I need to go back to put this project and a series of J-school experiments into context. In 2002 I was a foundation executive at the fabled Carnegie Corporation of New York. The trustees wanted to focus on an initiative that could improve journalism. It was changing and they were worried about what was happening.
Journalism was changing more than anyone realized as the new century began. Newspapers have been in an economic free-fall ever since. At Carnegie my boss Vartan Gregorian told me to find a strategy where we might be able to make a difference. We decided to focus on great research universities’ Journalism Schools. First, because Carnegie Corporation has worked in education for its 100 years. Education was our wheelhouse. And second, because Vartan Gregorian, an academic, believed in the power of higher education to make a difference in America.
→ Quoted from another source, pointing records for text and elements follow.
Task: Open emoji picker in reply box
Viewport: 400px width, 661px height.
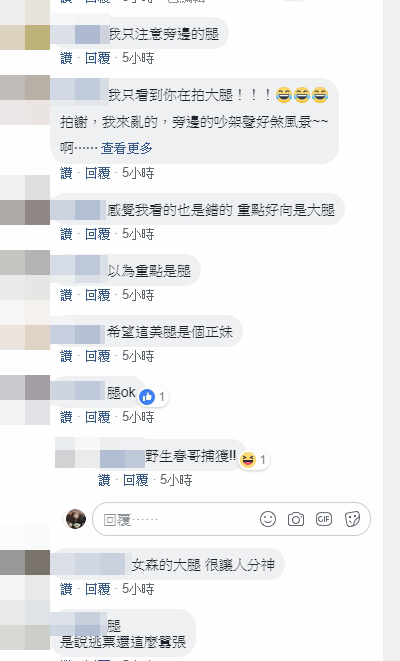Action: click(x=268, y=519)
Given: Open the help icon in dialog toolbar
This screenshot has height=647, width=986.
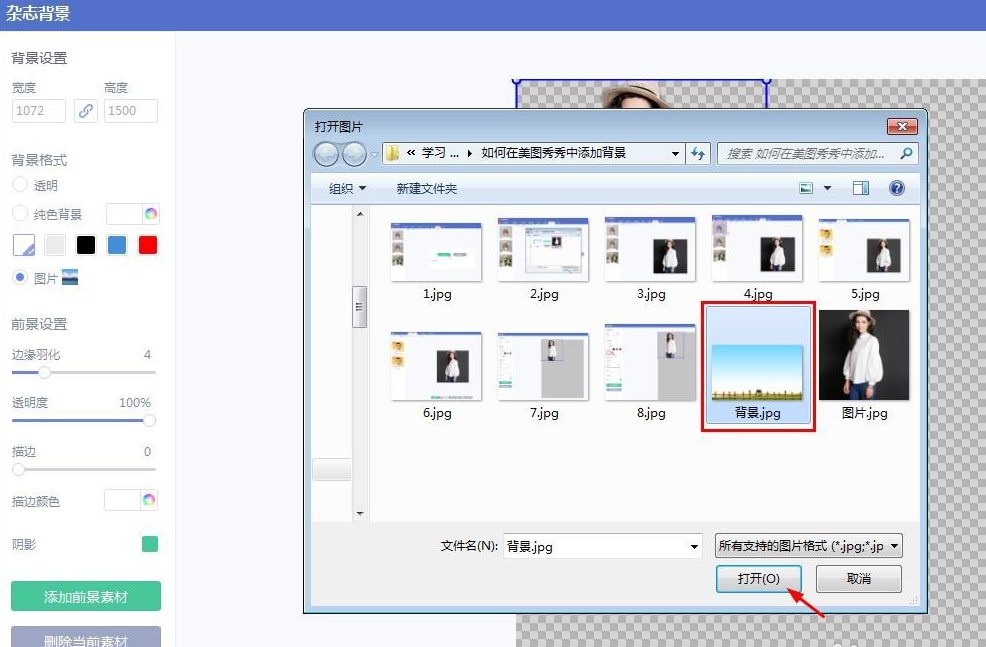Looking at the screenshot, I should pos(896,188).
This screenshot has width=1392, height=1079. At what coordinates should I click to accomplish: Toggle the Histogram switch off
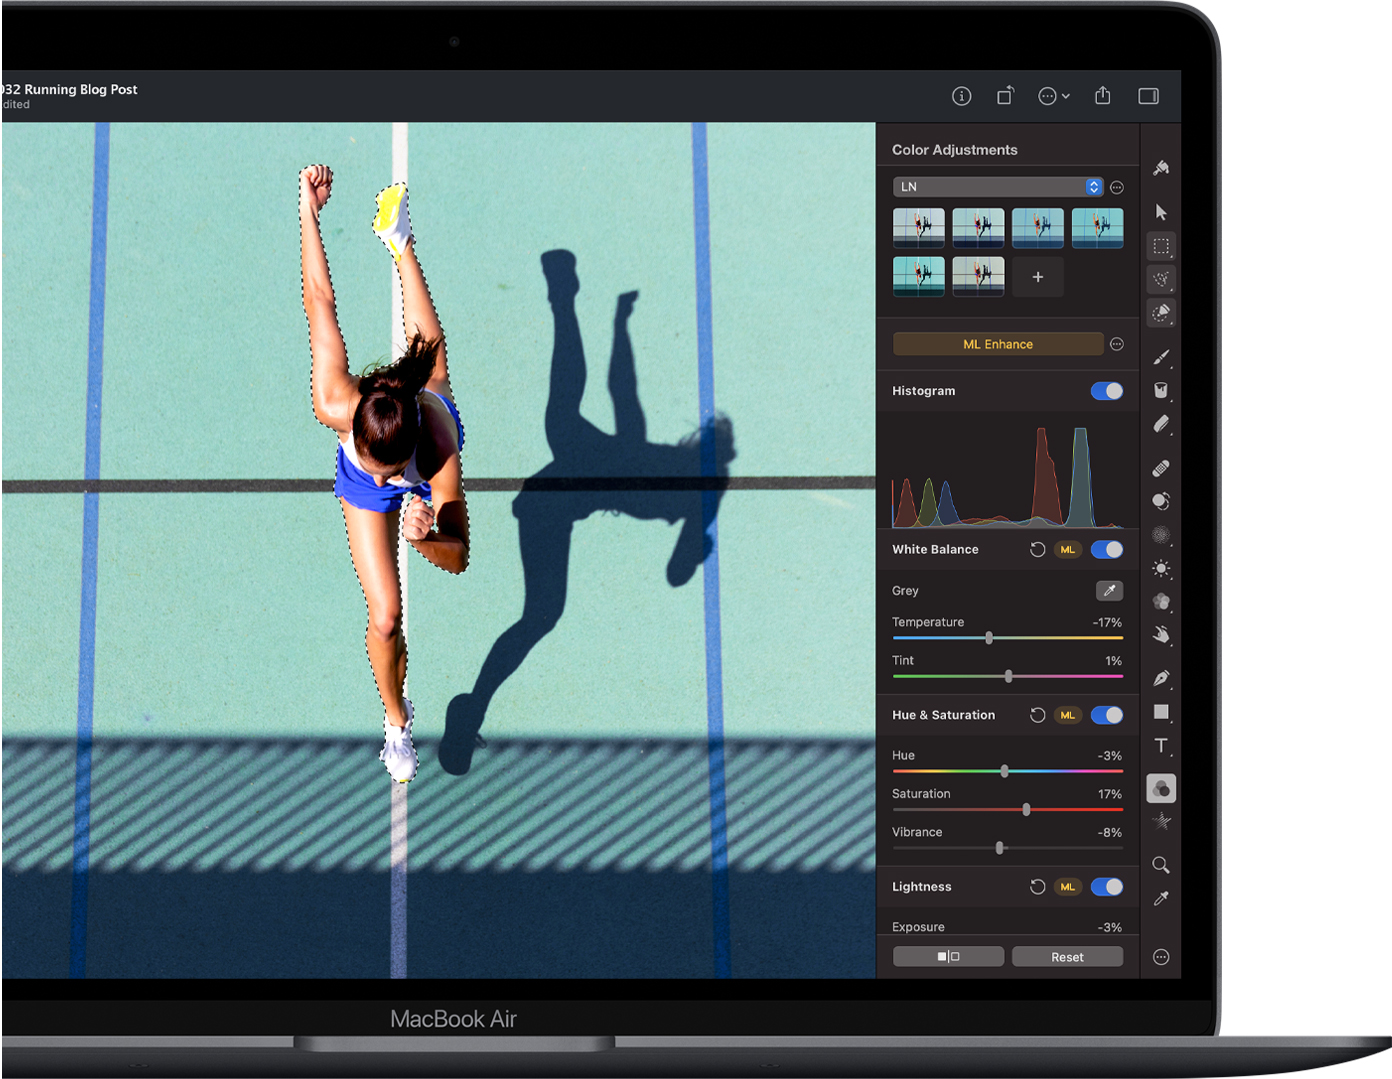(1106, 391)
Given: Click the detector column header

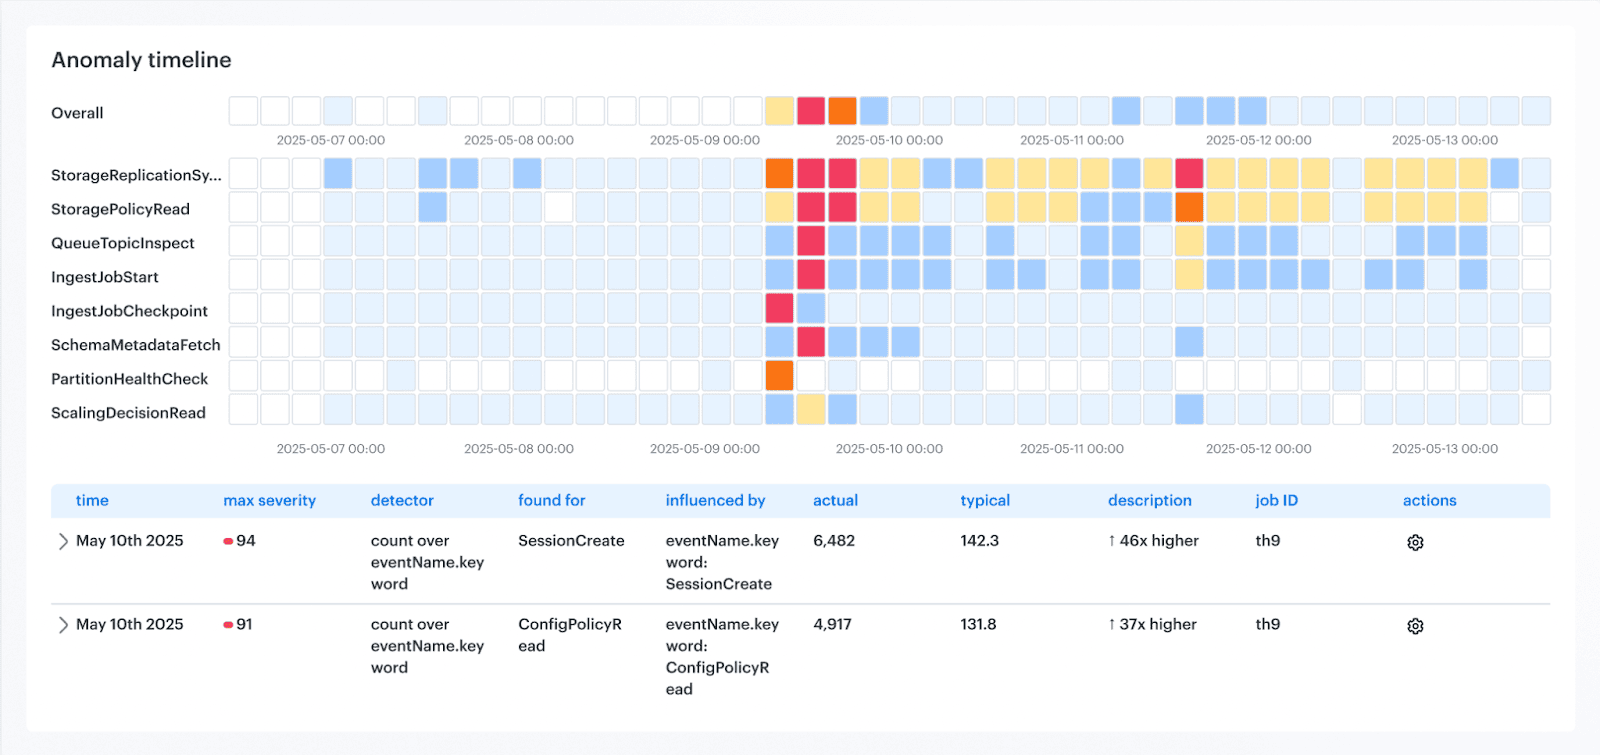Looking at the screenshot, I should point(402,500).
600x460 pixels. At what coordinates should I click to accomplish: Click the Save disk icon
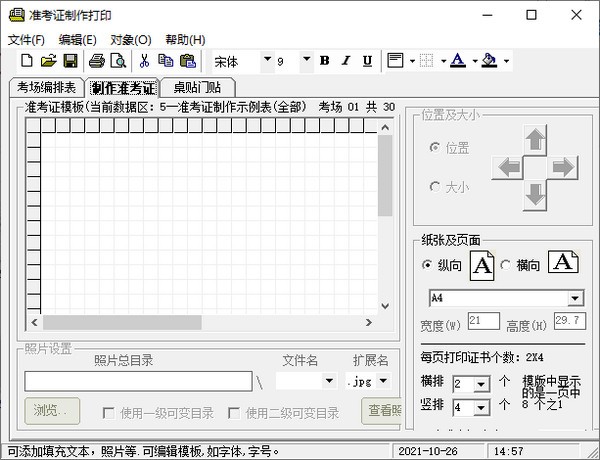70,61
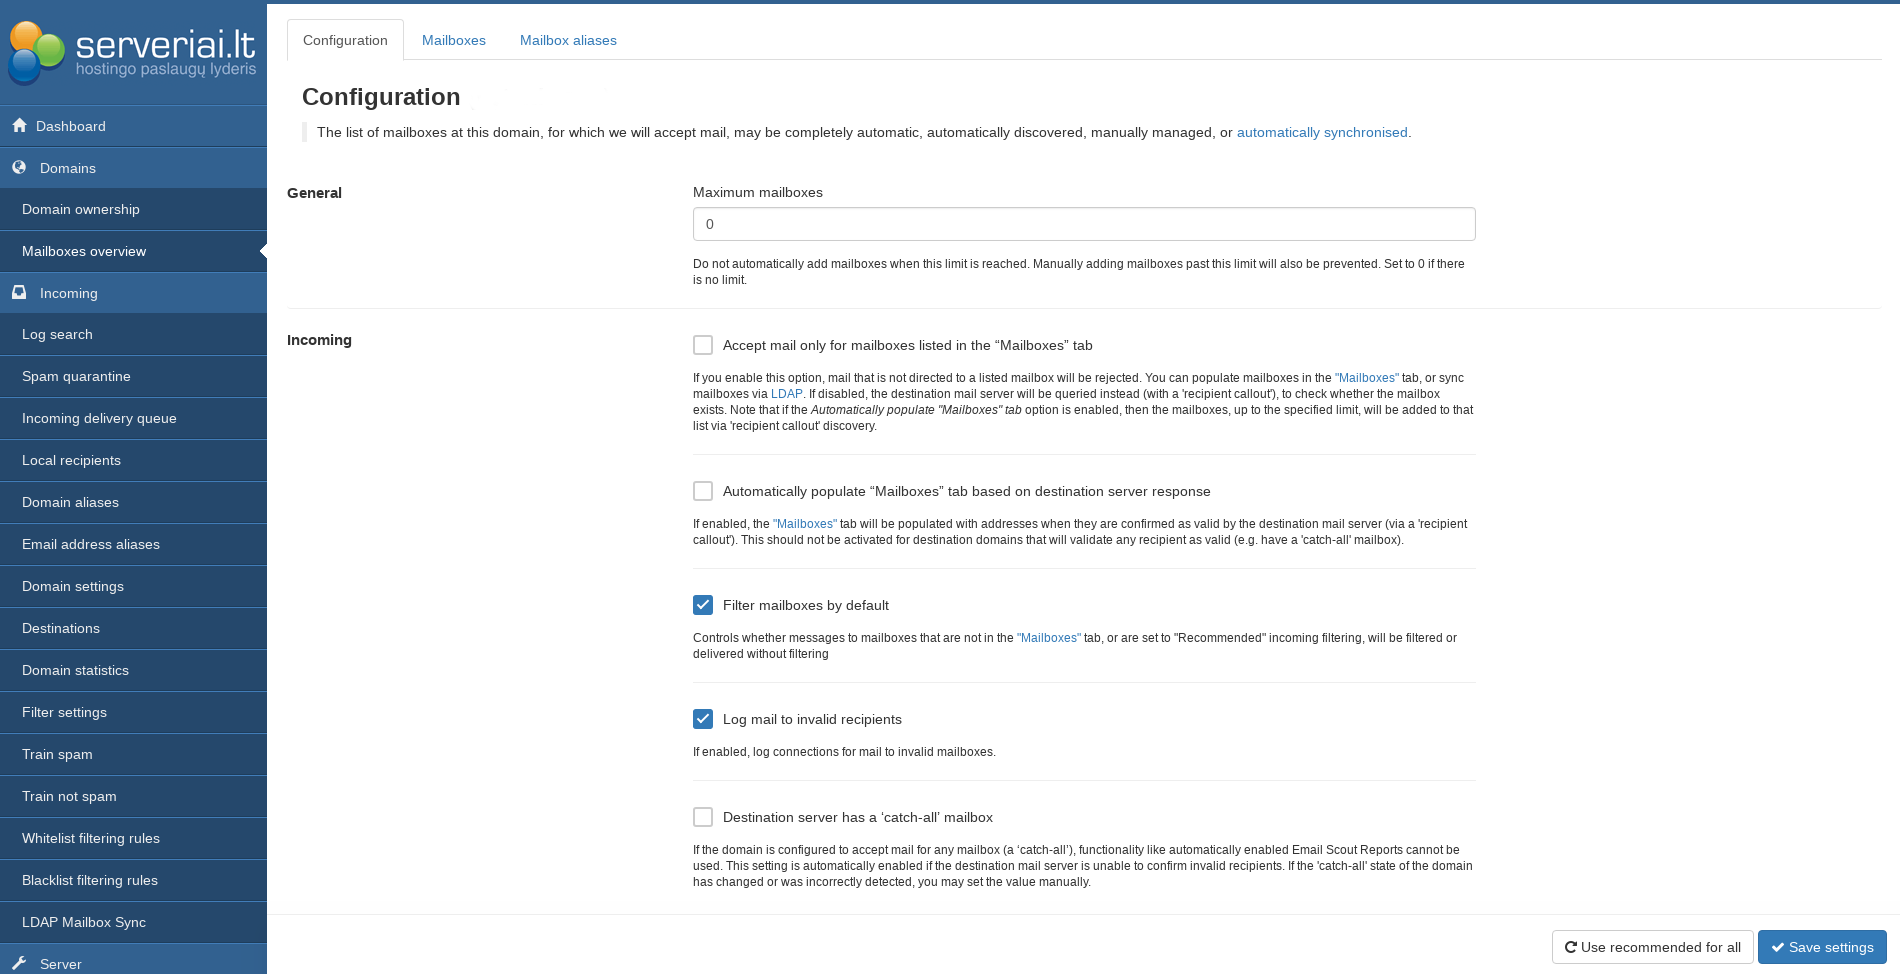Focus the Maximum mailboxes input field
This screenshot has height=974, width=1900.
pyautogui.click(x=1083, y=224)
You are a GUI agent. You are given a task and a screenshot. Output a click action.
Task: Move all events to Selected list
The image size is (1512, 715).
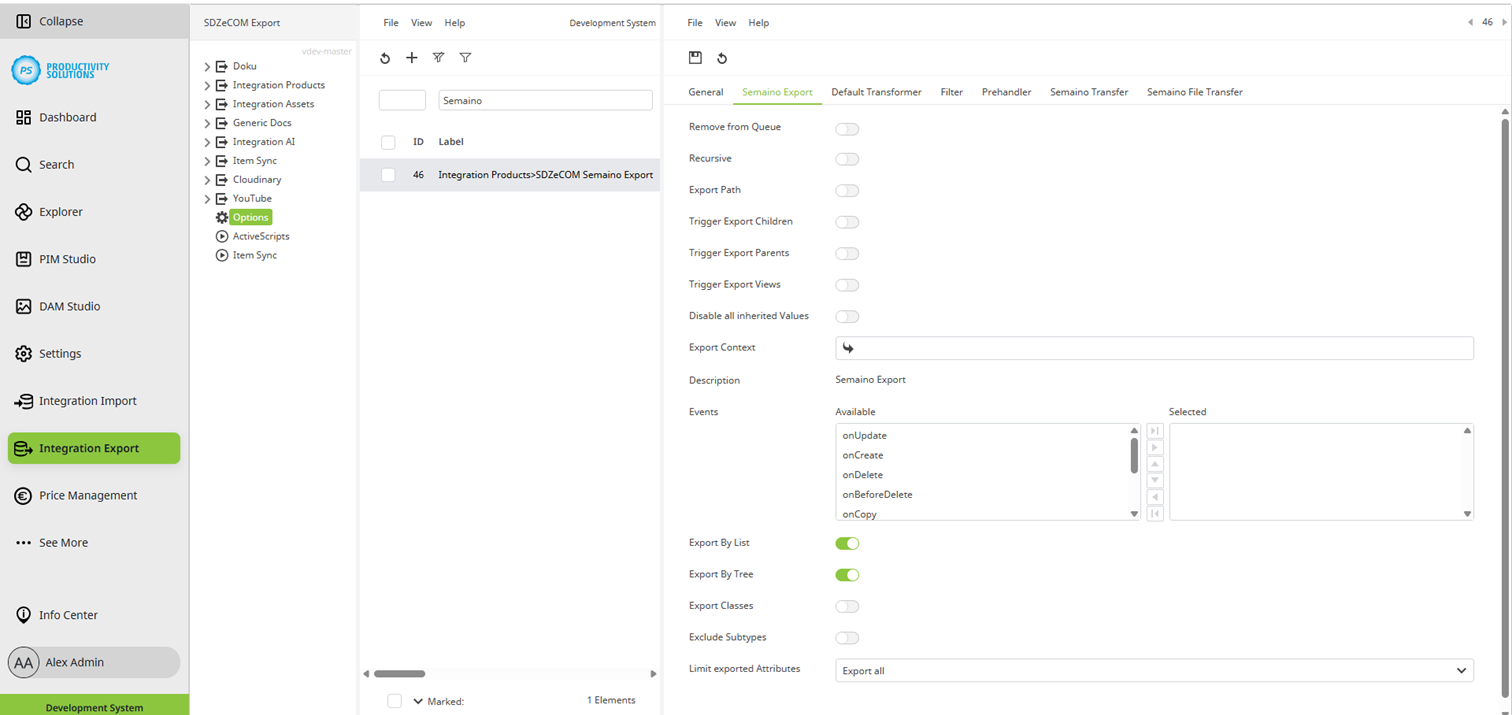pyautogui.click(x=1155, y=431)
So in three years we had a strategy and a great partner, the Knight Foundation, the most important journalism philanthropy in America. We also had great journalism schools. When we created News 21 we saw it as an incubator for changing how journalism would be taught. “21” to represent the 21st Century and the age of most of the students who would work in finding new ways to tell news stories.
News 21 gave students at all of the 12 Carnegie Knight schools great hands-on experimental learning. It gave all the professors involved a chance to experiment. The industry has been impressed and our students have gotten better jobs. The work has found news partnerships.
So back to the summer of 2013.
Powering the Nation is a powerhouse. I’m now the dean at UNC and proud that Powering was nominated for a National Emmy. Stunning. Yes it’s that. But it’s proof to me that great journalism exists – in new ways. It also proves to me that higher education can make a difference in real students’ lives and in the news world that is being invented. I’m happy to say we have a new partner. PBS NewsHour will use some of the multi media work on air and on line.
We don’t have a sustainable financial model yet for keeping this kind of reporting and experiential learning going forward. Carnegie and Knight are not funding the 12 schools as an initiative anymore. But I’m convinced the experiment that I was part of has crafted a path for the future. One that is powerful for training journalists and storytellers about how to be innovative and serious.
Don’t’ take my word for it: watch the 2012 project that won the Emmy nomination. It’s called 100 Gallons. Or dive into this year’s experiment in reporting on water. A wonderful story on so many levels. It’s called Over Water, Under Fire.
Stunning. I think you will agree. It’s wonderful work. And it’s the future.